Scottish Premier League chief executive Neil Doncaster has revealed all 12 clubs have unanimously agreed in principle to a "24-18" team model following further talks on league reconstruction at Hampden today.
Last month, the SPL agreed to seek the expansion of their membership, with plans that would see two leagues of 12 split into three divisions of eight after 22 games.
It is believed today's summit resulted in further agreement on issues such as financial distribution and voting structures.
Doncaster now hopes to meet with the Scottish Football League and the Scottish Football Association on Thursday to discuss the plans further.
Speaking after today's meeting, he said: "I'm delighted to say that we have unanimous agreement in principle from the 12 SPL member clubs to the 24-18 team model.
"We are looking forward to sitting down with the Scottish Football League and the Scottish FA to talk about the details.
"What we aim to have is a consensus model that cares for all of Scottish football and that's got to be the objective going forward."
Doncaster, who saw his plans for a 10-12 two-tier SPL fail to get off the ground last year, hopes progress can finally be made.
He said: "Unanimity amongst the SPL clubs has sometimes been difficult to achieve when we've been talking about structure.
"We're in a position where we do have that unanimous in-principle agreement from all 12 SPL clubs about their preferred way forward.
"There was no formal vote today but every club gave an indication informally as to where they were."
Asked what happens next, he added: "We are looking to sit down with the SFL and the SFA at the earliest opportunity.
"I believe there is a potential get-together this Thursday, when we hope to sit down with them, talk to them about what could be involved and hopefully get buy-in from everyone.
"What I don't want to do is go into too much detail at this stage.
"It's important to show those teams the respect they deserve and talk to them first, rather than talk to the media about what might happen."
Doncaster gave a strong hint that top-flight clubs were willing to share some more wealth with the lower leagues but was reluctant to discuss whether they would want any new format to fall under the umbrella of the SPL.

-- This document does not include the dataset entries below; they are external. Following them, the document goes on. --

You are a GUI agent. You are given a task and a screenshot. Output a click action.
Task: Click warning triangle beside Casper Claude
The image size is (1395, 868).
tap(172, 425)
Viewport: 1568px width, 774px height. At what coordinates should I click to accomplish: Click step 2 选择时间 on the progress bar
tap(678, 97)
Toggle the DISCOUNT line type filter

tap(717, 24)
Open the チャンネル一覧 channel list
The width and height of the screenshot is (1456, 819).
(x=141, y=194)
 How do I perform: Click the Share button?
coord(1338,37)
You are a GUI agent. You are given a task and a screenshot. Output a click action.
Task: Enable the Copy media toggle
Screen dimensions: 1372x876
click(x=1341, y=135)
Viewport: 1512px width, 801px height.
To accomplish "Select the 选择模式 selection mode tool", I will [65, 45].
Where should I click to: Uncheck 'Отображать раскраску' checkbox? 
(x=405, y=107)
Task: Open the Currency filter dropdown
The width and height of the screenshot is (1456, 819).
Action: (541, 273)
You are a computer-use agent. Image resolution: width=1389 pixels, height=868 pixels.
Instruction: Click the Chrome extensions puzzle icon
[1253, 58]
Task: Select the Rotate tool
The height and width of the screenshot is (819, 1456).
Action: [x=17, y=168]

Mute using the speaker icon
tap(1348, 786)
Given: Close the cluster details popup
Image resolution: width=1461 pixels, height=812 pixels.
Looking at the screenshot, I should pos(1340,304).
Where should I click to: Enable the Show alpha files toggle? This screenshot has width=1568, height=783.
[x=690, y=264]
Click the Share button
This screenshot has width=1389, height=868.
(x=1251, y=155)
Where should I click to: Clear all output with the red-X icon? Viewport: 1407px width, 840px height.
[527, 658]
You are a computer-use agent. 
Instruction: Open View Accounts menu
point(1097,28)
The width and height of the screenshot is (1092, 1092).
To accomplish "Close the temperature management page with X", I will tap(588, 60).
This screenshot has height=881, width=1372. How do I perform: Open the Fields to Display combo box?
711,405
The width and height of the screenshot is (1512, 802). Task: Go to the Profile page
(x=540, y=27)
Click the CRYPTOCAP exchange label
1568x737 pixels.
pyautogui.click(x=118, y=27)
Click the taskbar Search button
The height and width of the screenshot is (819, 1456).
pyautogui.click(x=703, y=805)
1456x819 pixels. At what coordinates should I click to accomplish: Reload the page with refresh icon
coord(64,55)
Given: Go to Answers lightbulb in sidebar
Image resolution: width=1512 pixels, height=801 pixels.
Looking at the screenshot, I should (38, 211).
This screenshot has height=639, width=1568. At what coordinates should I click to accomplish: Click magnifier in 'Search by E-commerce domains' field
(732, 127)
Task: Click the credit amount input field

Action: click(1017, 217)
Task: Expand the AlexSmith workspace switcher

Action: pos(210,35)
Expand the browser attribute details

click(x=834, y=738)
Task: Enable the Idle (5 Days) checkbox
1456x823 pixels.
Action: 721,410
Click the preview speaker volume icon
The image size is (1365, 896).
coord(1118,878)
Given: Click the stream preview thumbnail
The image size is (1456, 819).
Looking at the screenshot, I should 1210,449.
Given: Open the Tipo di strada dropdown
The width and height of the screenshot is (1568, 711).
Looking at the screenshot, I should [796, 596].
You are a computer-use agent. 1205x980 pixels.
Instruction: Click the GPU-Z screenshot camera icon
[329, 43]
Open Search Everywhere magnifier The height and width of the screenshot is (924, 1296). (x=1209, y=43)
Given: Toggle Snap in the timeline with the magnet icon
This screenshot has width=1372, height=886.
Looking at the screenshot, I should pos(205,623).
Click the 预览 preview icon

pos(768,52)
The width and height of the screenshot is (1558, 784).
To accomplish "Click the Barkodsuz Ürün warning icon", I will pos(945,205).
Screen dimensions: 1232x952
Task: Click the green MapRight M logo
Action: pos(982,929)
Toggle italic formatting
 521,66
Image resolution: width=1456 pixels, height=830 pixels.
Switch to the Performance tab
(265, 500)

"We understand that there needs to be a lot of redistribution from the biggest clubs and that's something which the clubs, in principle, bought into today," he said.
"It's too early to talk about what the branding might be. We need to sit down with the other clubs and the SFA and agree the best way forward for everyone."
The SFA have been attempting to drive both leagues towards consensus and president Campbell Ogilvie believes that is possible despite the SFL clubs last month unanimously backing significantly different plans for a 16-10-16 structure.
"There is a lot of common ground between the two league bodies," Ogilvie said today.
"So often the debate is centred around the number of teams in leagues. That's not the answer.
"League reconstruction to me is much more fundamental. Is it going to produce better quality young players? Is it going to be more attractive games to the supporters, more games that are meaningful?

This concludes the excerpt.